Prompt
Find the word "will" in the listing. Copy out each line where it occurs.

** Opening Given data block **

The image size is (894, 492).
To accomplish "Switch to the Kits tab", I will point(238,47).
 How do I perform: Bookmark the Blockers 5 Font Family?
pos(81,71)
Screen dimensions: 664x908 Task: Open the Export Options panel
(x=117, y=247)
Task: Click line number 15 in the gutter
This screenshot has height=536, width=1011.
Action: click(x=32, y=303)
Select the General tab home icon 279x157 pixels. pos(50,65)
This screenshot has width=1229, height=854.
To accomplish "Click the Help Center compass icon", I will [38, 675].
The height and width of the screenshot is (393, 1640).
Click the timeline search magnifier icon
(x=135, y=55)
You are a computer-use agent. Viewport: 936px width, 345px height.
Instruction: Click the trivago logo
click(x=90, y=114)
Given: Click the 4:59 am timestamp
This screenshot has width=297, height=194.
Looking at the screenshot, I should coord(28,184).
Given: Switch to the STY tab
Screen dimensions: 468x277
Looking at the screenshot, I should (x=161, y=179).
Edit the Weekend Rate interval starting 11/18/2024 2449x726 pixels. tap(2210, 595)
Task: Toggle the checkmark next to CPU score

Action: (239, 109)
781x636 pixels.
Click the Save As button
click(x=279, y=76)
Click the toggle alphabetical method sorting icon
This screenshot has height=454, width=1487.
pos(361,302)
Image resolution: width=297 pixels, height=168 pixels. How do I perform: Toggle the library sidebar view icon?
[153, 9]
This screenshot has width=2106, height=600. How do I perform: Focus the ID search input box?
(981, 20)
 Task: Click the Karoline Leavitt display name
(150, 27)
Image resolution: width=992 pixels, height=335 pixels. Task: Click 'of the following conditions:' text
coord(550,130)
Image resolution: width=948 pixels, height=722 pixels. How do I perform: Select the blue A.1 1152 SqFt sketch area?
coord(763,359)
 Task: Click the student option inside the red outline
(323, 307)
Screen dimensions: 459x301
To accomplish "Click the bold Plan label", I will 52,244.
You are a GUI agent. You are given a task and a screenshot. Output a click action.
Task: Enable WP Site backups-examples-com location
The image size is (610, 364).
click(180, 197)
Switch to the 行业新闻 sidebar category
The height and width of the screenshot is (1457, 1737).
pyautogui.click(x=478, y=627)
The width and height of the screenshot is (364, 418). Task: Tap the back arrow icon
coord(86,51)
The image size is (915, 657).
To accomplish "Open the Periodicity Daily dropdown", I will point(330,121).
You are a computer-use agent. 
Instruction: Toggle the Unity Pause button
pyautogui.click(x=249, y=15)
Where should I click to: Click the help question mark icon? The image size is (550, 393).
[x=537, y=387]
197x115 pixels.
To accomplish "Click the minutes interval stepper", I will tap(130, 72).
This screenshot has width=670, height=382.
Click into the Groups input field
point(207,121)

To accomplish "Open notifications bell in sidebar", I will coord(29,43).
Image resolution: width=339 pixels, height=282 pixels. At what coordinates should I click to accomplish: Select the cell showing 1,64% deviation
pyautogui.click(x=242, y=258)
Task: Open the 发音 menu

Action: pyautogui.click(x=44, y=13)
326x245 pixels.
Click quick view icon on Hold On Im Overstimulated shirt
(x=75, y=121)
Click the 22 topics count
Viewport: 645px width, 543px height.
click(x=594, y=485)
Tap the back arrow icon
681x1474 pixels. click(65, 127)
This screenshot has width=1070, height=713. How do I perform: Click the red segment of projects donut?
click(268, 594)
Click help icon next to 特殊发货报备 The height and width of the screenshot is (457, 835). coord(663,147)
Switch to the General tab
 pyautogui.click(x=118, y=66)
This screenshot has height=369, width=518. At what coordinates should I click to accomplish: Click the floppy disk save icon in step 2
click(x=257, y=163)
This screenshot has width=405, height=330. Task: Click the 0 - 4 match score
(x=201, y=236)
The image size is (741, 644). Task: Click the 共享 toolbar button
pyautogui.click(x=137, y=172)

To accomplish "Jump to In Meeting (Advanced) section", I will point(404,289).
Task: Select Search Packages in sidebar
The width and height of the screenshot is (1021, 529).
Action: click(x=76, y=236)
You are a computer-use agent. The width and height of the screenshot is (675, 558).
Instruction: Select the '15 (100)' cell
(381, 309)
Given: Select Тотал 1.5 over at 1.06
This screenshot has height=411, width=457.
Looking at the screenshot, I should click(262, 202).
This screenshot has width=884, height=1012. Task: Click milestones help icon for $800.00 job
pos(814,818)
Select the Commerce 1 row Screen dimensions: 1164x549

** Closing Given data block **

Result of this task
To accomplish "Switch to the Kits tab", I will point(238,47).
To accomplish "Click the Help Center compass icon", I will [38, 675].
To accomplish "Click the bold Plan label", I will 52,244.
To accomplish "Open the Periodicity Daily dropdown", I will point(330,121).
To accomplish "Click the minutes interval stepper", I will tap(130, 72).
To accomplish "Open notifications bell in sidebar", I will coord(29,43).
To accomplish "Jump to In Meeting (Advanced) section", I will point(404,289).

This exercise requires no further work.